The magnetic field due to a current carrying loop of radius 3 cm at a point on its axis at a distance of 4 cm from its centre is 54$\mu$T. Then the value of the magnetic field at the centre of the loop is ____

Given data:

At a point located 4 cm from the center of a current-carrying loop with a radius of 3 cm, the magnetic field strength is measured as $54\mu T$.
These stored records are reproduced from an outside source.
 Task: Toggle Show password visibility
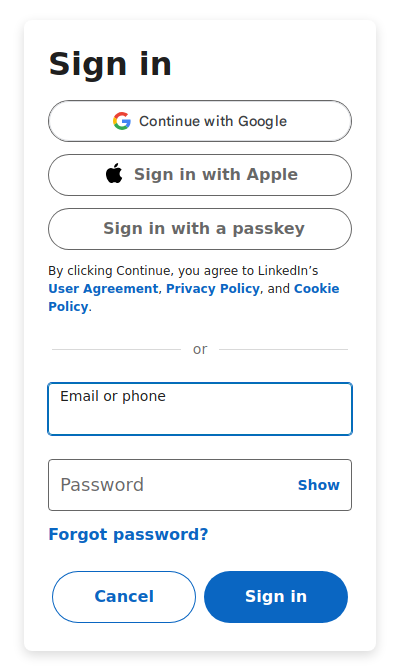pos(319,485)
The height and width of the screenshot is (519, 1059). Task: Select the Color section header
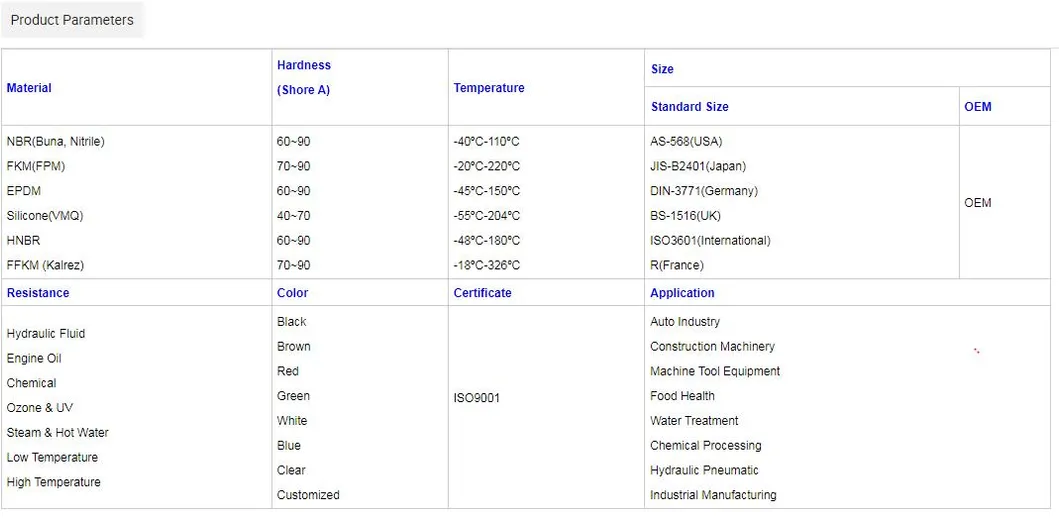[x=293, y=293]
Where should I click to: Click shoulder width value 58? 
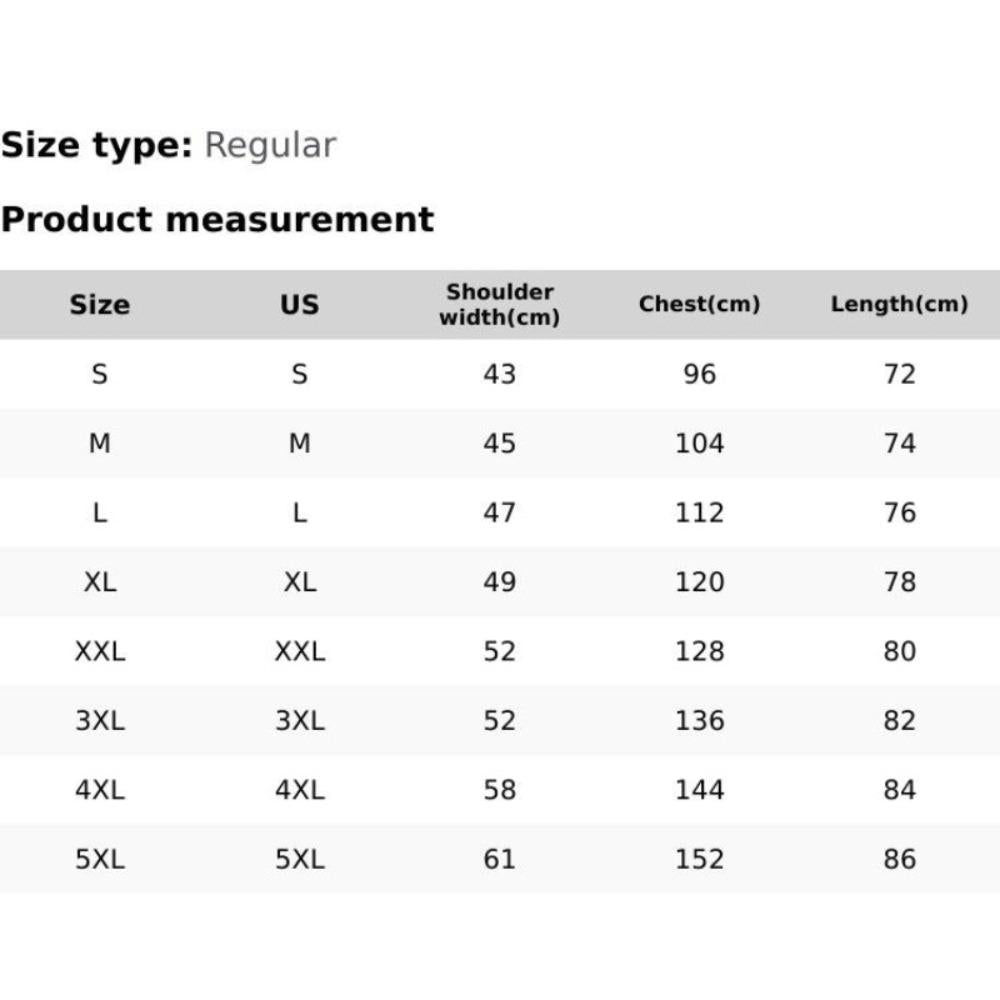tap(499, 790)
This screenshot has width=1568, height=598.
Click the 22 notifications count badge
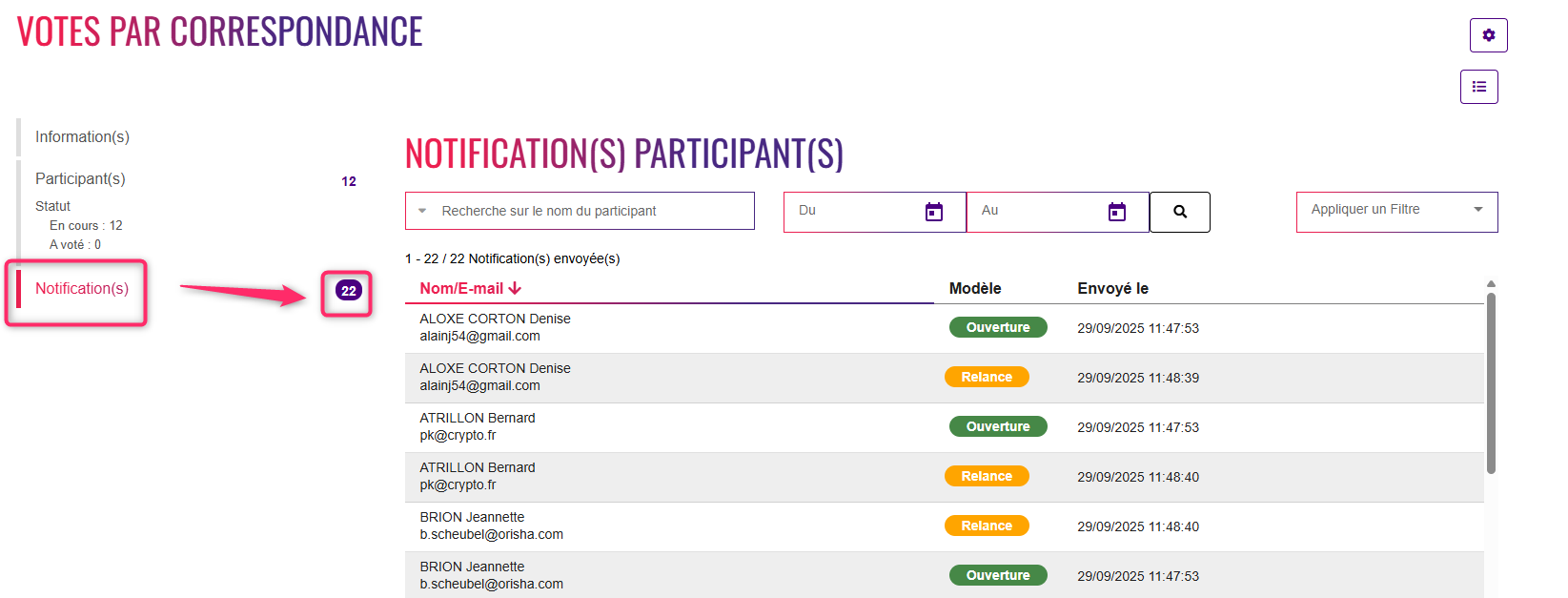pyautogui.click(x=349, y=291)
Formula used: $B=\frac{{\mu }_0}{4\pi }\left[2\pi \frac{a^2}{{\left(a^2+x^2\right)}^{\frac{3}{2}}}\right]$

Detailed Solution:

The magnetic field generated by a circular loop carrying current with a radius of a, at a distance of x from the center, on the axis is described as follows:

$B=\frac{{\mu }_0}{4\pi }\left[2\pi \frac{a^2}{{\left(a^2+x^2\right)}^{\frac{3}{2}}}\right]$

$$\begin{gathered} \Rightarrow 54\times {10}^{-6}=\frac{{10}^{-7}\times I\times 2\pi \times {\left(3\times {10}^{-2}\right)}^2}{{\left[{\left(3\times {10}^{-2}\right)}^2+{\left(4\times {10}^{-2}\right)}^2\right]}^{\frac{3}{2}}} \\ \Rightarrow I=11.94A \end{gathered}$$

$$\begin{gathered} \therefore \text{Magnetic field at the center = }\frac{{\mu }_{0}I}{4\pi a}2\pi \\ =\frac{{10}^{-7}\times 11.94\times 2\pi }{3\times {10}^{-2}} \\ =250\mu T \end{gathered}$$

Ans: Therefore, the correct answer is $250\mu T$. Hence, option A is correct.